Stanislaw Skrowaczewski's all-too-rare appearances at the podium of the Minnesota Orchestra have become occasions, events to be savored and perhaps, in years to come, performances that will be recalled and shared among music lovers.
Skrowaczewski strides boldly into Bruckner
REVIEW: Stanislaw Skrowaczewski led stellar version of the composer's Symphony No. 8.
By MICHAEL ANTHONY
The orchestra's conductor laureate, Skrowaczewski is, after all, 93, which makes him the oldest major conductor working today. He is frail, to be sure, and yet he continues traveling the globe, maintaining positions with orchestras in Germany and Japan, where he is revered as much as he is here.
Skrowaczewski's concerts at Orchestra Hall this past weekend, which were devoted to Bruckner's massive Symphony No. 8, offered special resonance. Bruckner's music has long been a specialty of Skrowaczewski's. ("My beloved Bruckner," he has said in conversations.) And the Symphony No. 8 was the work he chose in 1979 to conclude his 19 years as music director of this orchestra.
The performance Skrowaczewski led at Orchestra Hall Friday night, though deeply considered, seemed hardly the work of a man in his twilight years. It was bold, vigorous and dramatic, a prime example of what might be called this conductor's later style, a reading with a strong sense of direction, of inevitability and flow. Skrowaczewski never has been a stickler for wide contrasts in dynamics, as is Osmo Vänskä. Instead he seeks to build organic structures with relatively flexible tempos and long developing lines that reach a summit of intensity.
The orchestra, with which Skrowaczewski has been affiliated for 56 years, played magnificently. Perhaps chiefly through Skrowaczewski's influence, this has become a first-rate Bruckner ensemble: brasses that sound burnished and full, woodwinds that deliver tints in every shade and strings that are warm, dark and sensual.
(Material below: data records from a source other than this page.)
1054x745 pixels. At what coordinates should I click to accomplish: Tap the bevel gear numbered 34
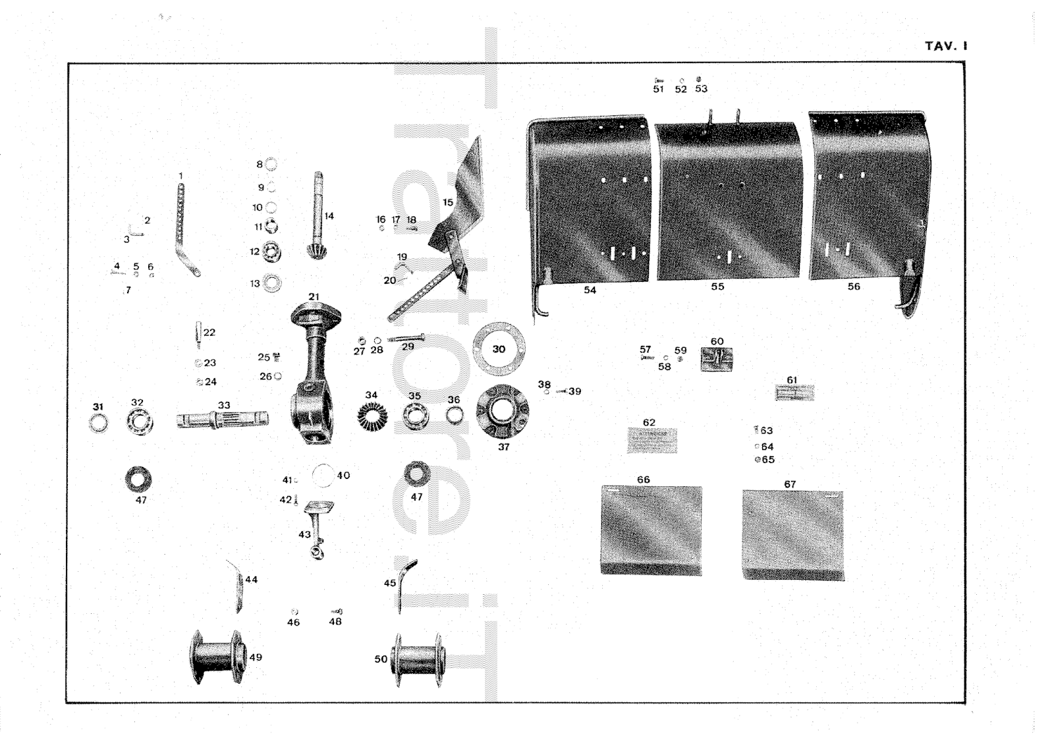coord(372,417)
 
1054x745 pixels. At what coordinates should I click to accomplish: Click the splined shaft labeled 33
coord(223,419)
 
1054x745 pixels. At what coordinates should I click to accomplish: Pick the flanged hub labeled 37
coord(504,412)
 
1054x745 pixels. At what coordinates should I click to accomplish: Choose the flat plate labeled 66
coord(651,530)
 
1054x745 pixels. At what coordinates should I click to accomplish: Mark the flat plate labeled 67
coord(792,535)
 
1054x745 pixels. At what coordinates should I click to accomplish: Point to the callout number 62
coord(649,422)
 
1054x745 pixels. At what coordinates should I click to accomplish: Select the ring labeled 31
coord(99,423)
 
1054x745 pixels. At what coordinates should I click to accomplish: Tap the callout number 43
coord(304,534)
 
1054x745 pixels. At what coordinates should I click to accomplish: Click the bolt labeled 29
coord(405,339)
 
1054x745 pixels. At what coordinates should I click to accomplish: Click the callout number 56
coord(854,287)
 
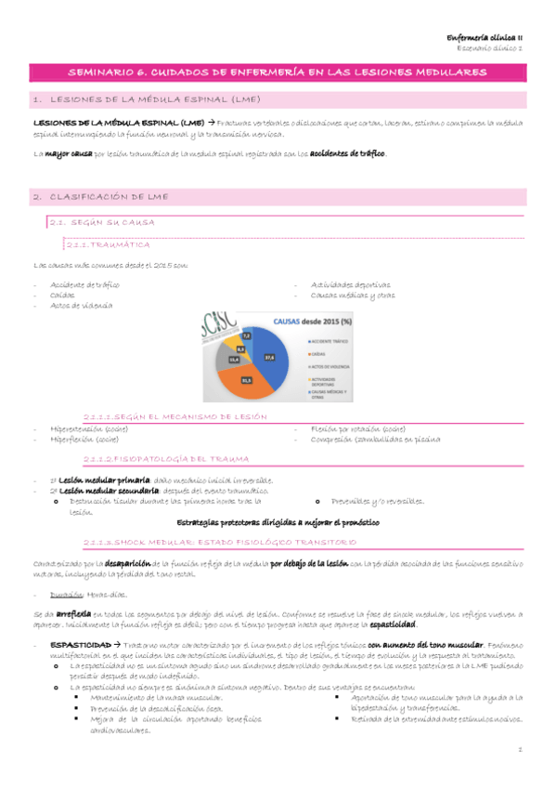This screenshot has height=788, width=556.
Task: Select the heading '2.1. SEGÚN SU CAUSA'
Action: (103, 223)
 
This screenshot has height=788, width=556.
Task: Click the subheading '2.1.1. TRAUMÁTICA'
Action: (109, 243)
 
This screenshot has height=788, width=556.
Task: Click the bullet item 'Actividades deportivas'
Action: (352, 284)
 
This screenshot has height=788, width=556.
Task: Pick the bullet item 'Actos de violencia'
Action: (84, 305)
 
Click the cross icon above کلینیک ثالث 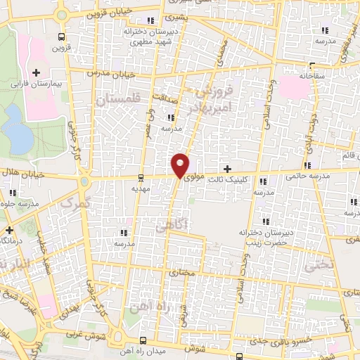(x=227, y=169)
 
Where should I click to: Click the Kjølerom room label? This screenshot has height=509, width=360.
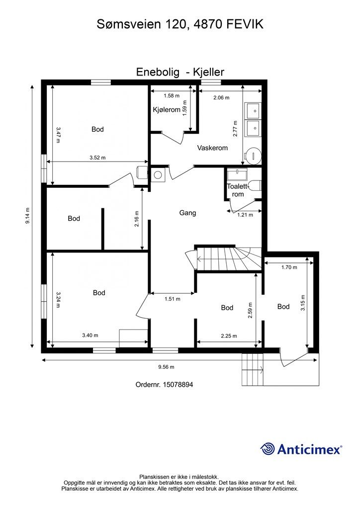[167, 110]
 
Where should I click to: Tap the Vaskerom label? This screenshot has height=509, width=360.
[212, 148]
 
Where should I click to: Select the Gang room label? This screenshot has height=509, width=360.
[187, 213]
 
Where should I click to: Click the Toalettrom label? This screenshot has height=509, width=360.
[237, 190]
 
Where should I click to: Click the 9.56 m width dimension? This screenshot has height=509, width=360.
[166, 367]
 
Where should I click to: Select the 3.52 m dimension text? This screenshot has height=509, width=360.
[97, 158]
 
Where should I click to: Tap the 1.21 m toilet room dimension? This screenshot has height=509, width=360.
[245, 215]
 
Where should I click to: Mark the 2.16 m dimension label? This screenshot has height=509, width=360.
[137, 219]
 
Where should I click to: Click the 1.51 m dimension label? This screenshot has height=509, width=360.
[173, 299]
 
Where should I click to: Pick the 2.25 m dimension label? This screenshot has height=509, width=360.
[229, 336]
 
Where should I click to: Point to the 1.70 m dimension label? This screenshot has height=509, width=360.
[289, 267]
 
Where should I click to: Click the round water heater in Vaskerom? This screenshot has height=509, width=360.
[253, 155]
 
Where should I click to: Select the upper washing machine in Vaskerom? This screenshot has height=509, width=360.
[253, 111]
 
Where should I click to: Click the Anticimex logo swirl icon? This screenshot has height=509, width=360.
[268, 449]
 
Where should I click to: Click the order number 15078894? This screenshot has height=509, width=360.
[178, 385]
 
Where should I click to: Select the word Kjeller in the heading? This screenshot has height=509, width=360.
[208, 72]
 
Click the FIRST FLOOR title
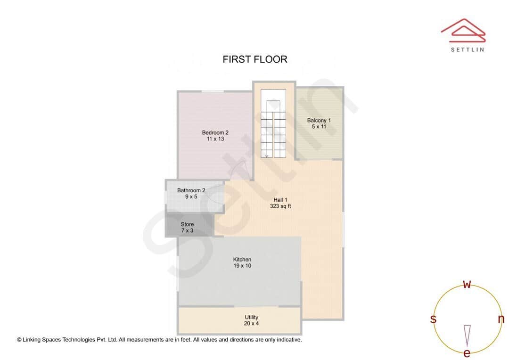[254, 59]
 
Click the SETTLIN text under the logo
[467, 49]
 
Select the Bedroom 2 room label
[215, 132]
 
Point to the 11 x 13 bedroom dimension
[215, 139]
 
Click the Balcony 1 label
[319, 120]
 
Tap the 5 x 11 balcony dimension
[319, 127]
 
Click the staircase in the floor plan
[273, 130]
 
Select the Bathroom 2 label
[191, 190]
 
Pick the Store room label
[187, 224]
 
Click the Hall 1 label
[280, 199]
The first movement of this knotty, exhilarating 90-minute score sounded forth in all its grandeur and mystery. The Scherzo was robust but unrushed, and the ensuing Adagio was suitably calm and inward with a glowing climax. (Skrowaczewski conducted the entire work from memory. The score sat in front of him at the podium, but he never opened it.)
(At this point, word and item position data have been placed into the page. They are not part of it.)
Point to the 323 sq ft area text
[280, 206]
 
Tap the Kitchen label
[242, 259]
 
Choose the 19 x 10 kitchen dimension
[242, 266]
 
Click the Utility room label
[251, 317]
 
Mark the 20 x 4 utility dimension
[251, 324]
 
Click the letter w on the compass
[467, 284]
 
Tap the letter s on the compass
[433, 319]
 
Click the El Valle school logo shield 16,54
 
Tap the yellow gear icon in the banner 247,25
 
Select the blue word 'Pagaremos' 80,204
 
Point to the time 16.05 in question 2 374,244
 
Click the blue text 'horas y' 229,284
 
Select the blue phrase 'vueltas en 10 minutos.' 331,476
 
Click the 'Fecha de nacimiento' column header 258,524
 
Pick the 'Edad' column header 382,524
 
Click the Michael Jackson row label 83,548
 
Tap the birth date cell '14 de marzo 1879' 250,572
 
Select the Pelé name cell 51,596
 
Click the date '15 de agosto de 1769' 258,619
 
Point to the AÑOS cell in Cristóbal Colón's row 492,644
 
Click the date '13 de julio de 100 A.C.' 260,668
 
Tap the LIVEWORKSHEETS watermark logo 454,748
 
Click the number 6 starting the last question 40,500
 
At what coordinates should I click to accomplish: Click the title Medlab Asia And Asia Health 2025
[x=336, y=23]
As far as the thorny problem of the various editions that exist of this symphony, Skrowaczewski drew from several of them, using the first edition of 1887 for the finale of the first movement, what might be called the "quiet" ending.
In keeping with the theme of these concerts, "Celebrating Skrowaczewski," a documentary about the conductor, "Seeking the Infinite" drawing on the title of Fred Harris Jr.'s excellent biography, was shown in the lobby before the concert.
Before the concert started, principal trumpet Manny Laureano read from the stage a brief tribute to Neville Marriner, who died Oct. 2 at his home in London. Marriner succeeded Skrowaczewski as the orchestra's music director.
Michael Anthony is a music writer and critic.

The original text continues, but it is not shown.